Focus: Vijay Tendulkar (1928-2008)
 
 
Remembering Tendulkar

 
Shyam Benegal

 
I met Vijay Tendulkar about the time Satyadev Dubey and Govind Nihalani had jointly made their maiden film ‘Shantata Court Chalu Ahe’ (Silence—The Court is in Session), based on Tendulkar’s play of the same name. Soon after, I saw Dubey’s brilliant stage interpretation of ‘Sakharam Binder’ with Amrish Puri. Suddenly, Tendulkar became part of one’s consciousness not in an easy and facile way but with a great sense of discomfort. It would be more appropriate to say that he stuck in your throat like a chicken bone. Tendulkar’s plays made you uncomfortable, forcing you to rethink on quotidian subjects that you either took for granted, or held a view that you considered rational.

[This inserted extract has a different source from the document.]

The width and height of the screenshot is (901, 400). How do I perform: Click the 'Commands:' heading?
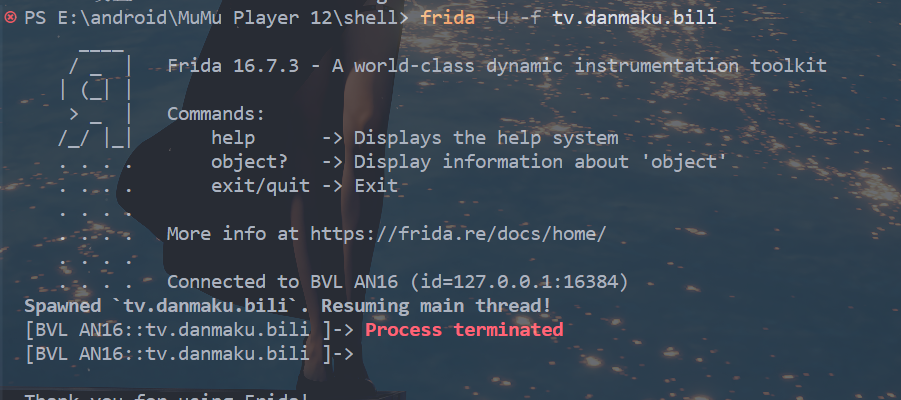[x=216, y=114]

He didn’t write to make you feel that all was well with the world. The world he presented was unvarnished, with every blemish showing.

When I met Tendulkar, he was much more than the ‘enfant terrible’ of Marathi Theatre. He was like an X-ray camera that saw through the smug certainties of the urban middle class. His work was brilliant, his criticism trenchant, his views sharp and his comments rapier-like on the social mores of contemporary urban society. At the time he was also toying with the idea of involving himself with the Cinema. Since I was embarking on ‘Ankur’, and had the subject of ‘Nishant’ in mind for my second film, I asked him if he’d be interested in writing the screenplay for ‘Nishant’. While agreeing to do it, he felt that he needed to look at how films were actually made—in fact, more specifically, how I went about making a film. He joined me on location in Hyderabad for a couple of weeks or more. He made himself as invisible as he could, observing, making mental notes and occasionally making a suggestion. The suggestions he made were invariably useful. I was tearing my hair out trying to find an actress to play the 16-year-old wife of the young landlord, played by Anant Nag.

2.

One day, during the lunch break, he said that he had a daughter about that age who had just finished school in Bombay. She could easily come if asked. He also made it clear that if I didn’t find her suitable, there was no obligation on my part—not even to pay her train fare between Bombay and Hyderabad. It so happened that Priya turned out to be perfect for the part. It also led to a tumultuous and stormy romance, and eventual marriage and divorce between Anant and Priya, both highly talented and equally high- strung individuals.

Tendulkar was doing research on violence during that period—he had just been awarded the Nehru Fellowship. I remember the day he returned after watching the execution by hanging of some tribals in Mushirabad Jail. They were sentenced to death for killing a landlord at the instance of yet another landlord. His description of the way those young men went to meet their deaths left an indelible impression on my mind.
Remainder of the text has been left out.